Для разрешения этого вопроса мы, как всегда в таких случаях, должны прибегнуть к свидетельству истории человеческого духа. Для этого необходимо, чтобы мы еще раз ясно представили себе, какова та основа, из которой мы исходим при обсуждении этого вопроса: мы видели, что Шиллер требует освобождения от противоположностей, доходящего до полной пустоты сознания, в которой, стало быть, никакой роли не играют ни ощущения, ни чувства, ни мысли, ни намерения. Это желанное состояние есть не что иное, как состояние недифференцированного сознания, то есть такого сознания, в котором, вследствие депотенцирования энергетических ценностей, все содержания утратили свою различность. Действительное же сознание возможно только там, где ценности создают различимость содержаний. Где нет различности, там не может быть и действительного сознания. Поэтому мы имеем право назвать такое состояние "бессознательным", хотя возможность сознания во всякое время имеется налицо. Мы имеем, стало быть, дело с искусственным "понижением ментального уровня" (Janet: "abaissement du niveau mental".), а это именно и создает сходство с йогою и с состоянием гипнотического "оцепенения". ("Engourdissement".)

Насколько мне известно, Шиллер нигде не высказывался о том, как он в сущности представляет себе технику - если можно так выразиться - создавания эстетического настроения. Пример с Юноной Людовизи (Juno Ludovisi), который он попутно приводит в своих письмах, показывает нам состояние "эстетического благоговения", которое характеризуется как полное отдавание себя созерцающему объекту и вчувствование в него. Но состояние такого благоговения не отличается отсутствием содержания и определений. Однако этот пример в связи с целым рядом других мест указывает на то, что перед Шиллером вставала именно идея "благоговения". ("Женственный бог взывает к нашему поклонению".) Тут мы снова касаемся сферы религиозных феноменов; и в то же время пред нами открывается перспектива фактической возможности распространения таких точек зрения на человека вообще. Состояние религиозного благоговения есть коллективный феномен, не обусловленный индивидуальной способностью.

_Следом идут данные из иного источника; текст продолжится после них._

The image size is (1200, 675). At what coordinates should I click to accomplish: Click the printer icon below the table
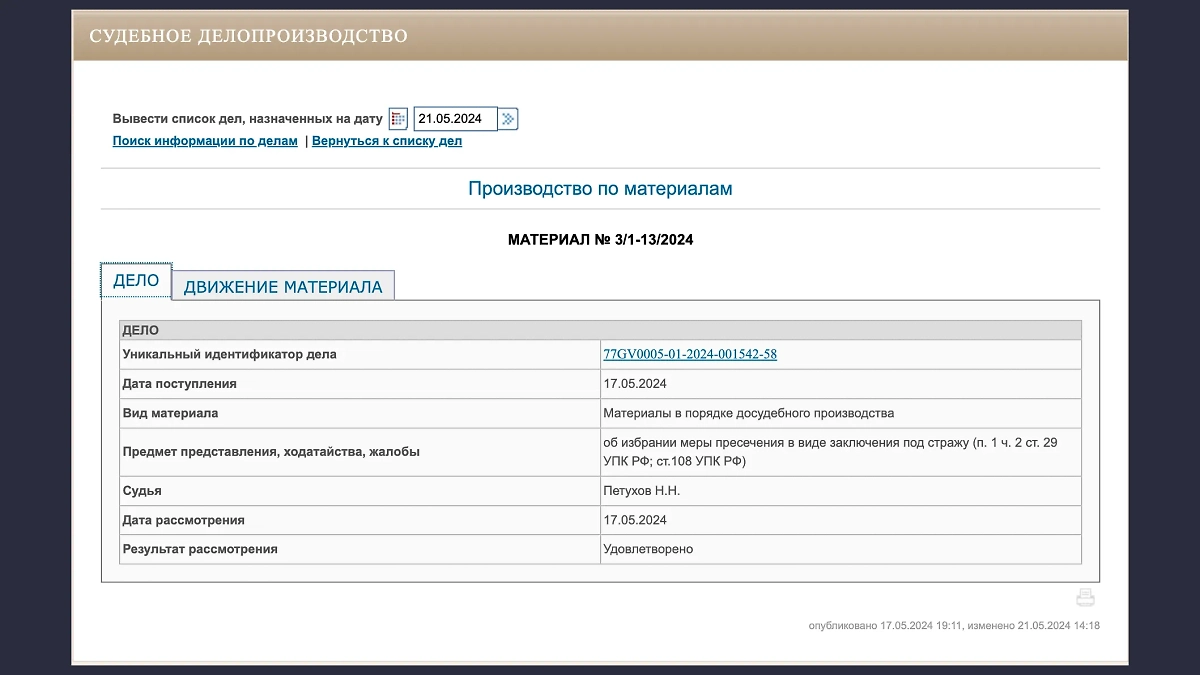tap(1085, 598)
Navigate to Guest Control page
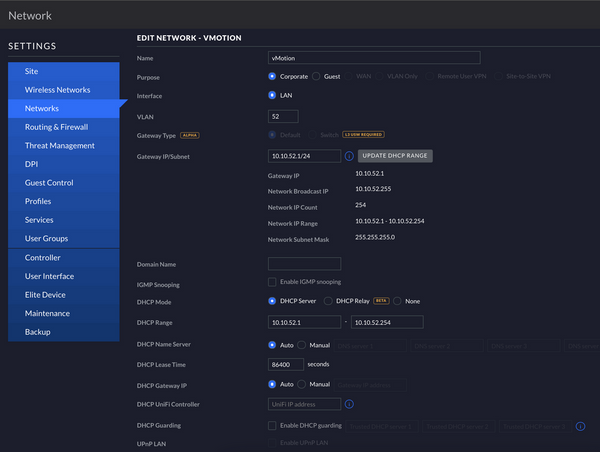Screen dimensions: 600x452 tap(49, 183)
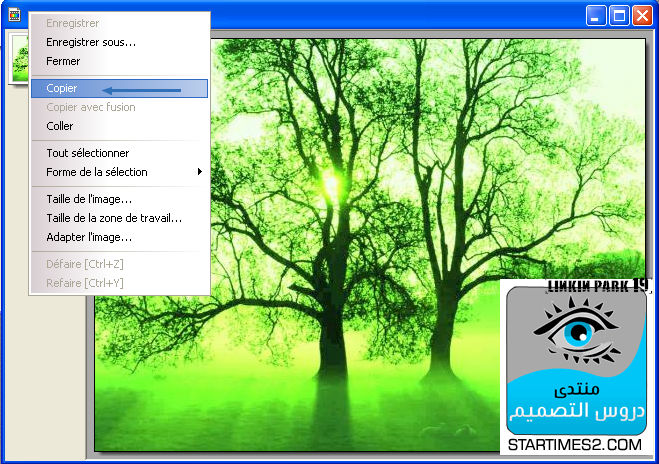Open Taille de l'image... dialog
Image resolution: width=659 pixels, height=464 pixels.
pos(89,199)
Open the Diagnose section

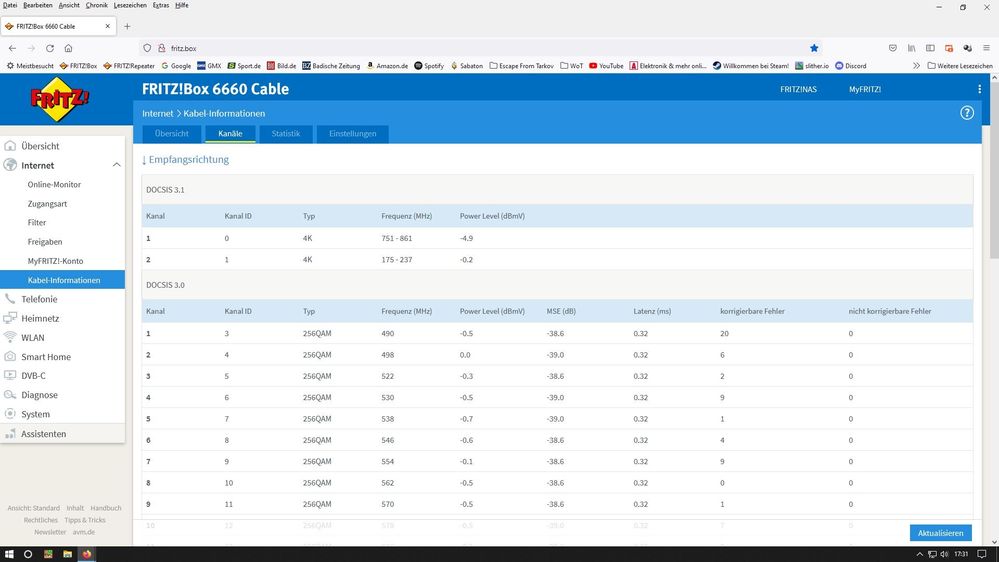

Но есть еще и другие возможности. Мы видели выше, что пустота в сознании, или соответственно бессознательное состояние, вызывается погружением либидо в область бессознательного. В бессознательном уже лежат наготове сравнительно выделяющиеся содержания, а именно комплексы воспоминаний индивидуального прошлого, и прежде всего родительский комплекс, тождественный с детским комплексом вообще. Благодаря благоговению, то есть погружению либидо в область бессознательного, детский комплекс вновь пробуждается, вследствие чего оживают и воспоминания детства, и прежде всего отношение к родителям. Фантазии, вызванные таким пробуждением, дают повод для возникновения отеческих и материнских божеств; они же пробуждают и религиозное отношение к Богу Отцу и соответствующие детские чувства. Показательно то, что в сознании возникают символы родителей, а отнюдь не всегда образы реальных родителей, - факт, который Фрейд объясняет вытеснением родительского имаго, наступающим вследствие кровосмесительных противлении. Я согласен с таким объяснением, но придерживаюсь того мнения, что оно не исчерпывает предмета, ибо не принимает во внимание чрезвычайно важного смысла такого символического замещения. Символизирование в божественном образе свидетельствует об огромном шаге вперед, за пределы конкретизма и чувственности воспоминаний, и притом потому, что понятие "символа", как символа действительного, быстро превращает регресс в прогресс; а между тем он так и остался бы регрессом, если бы так называемый символ был окончательно признан лишь знаком реальных родителей и тем самым лишен самостоятельного характера.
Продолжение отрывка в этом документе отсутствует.